O caso de João Lucas Brito é mais do que um episódio de racismo. É o retrato de um país onde ainda existe gente que acredita que determinados lugares da sociedade têm dono.
João nasceu e cresceu na Comunidade do Cardoso, no Recife, é bolsista integral do ProUni e será o primeiro médico da família. Está no 11º período de Medicina, cursa doutorado em Saúde Integral e pesquisa desigualdades étnico-raciais e territoriais relacionadas à maternidade na adolescência.
Mesmo assim, ao publicar suas fotos de formatura, precisou ler que era um “favelado” que não deveria ter entrado em Medicina e que estaria em breve “matando” pessoas com um CRM.

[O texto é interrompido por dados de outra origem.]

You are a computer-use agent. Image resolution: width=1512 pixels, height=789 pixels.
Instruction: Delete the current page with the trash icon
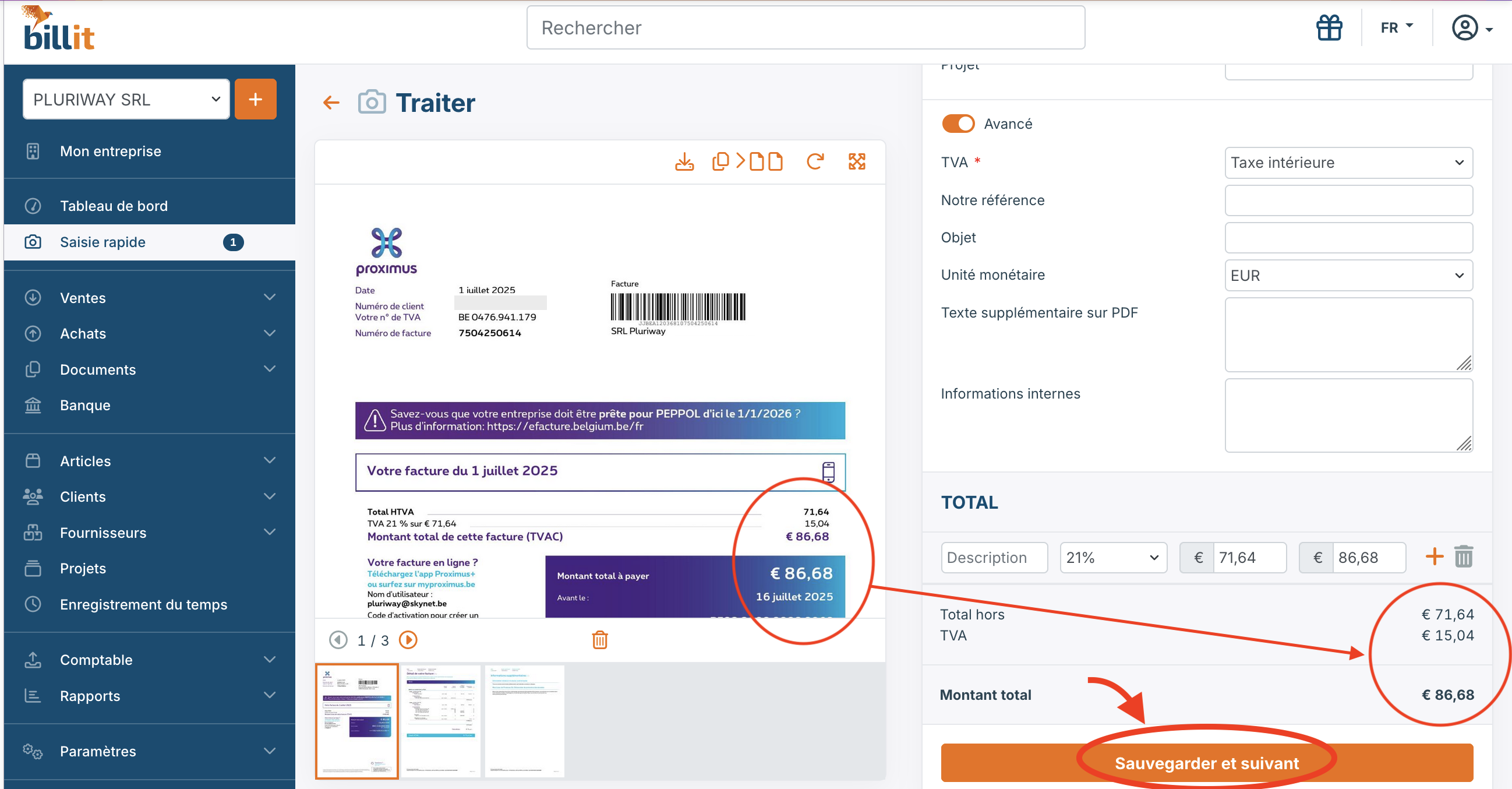[x=599, y=640]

O mais simbólico é que João não rejeitou sua origem. Ao contrário. Ele decidiu assumir a palavra “favelado” e transformá-la em orgulho.
Porque o problema nunca foi ele ser favelado.
O problema é alguém ainda acreditar que ser favelado é incompatível com ser médico.
João está chegando onde disseram que ele não poderia chegar. E pretende voltar para sua própria comunidade para cuidar de quem veio do mesmo lugar que ele.
Isso incomoda muito mais do que qualquer jaleco.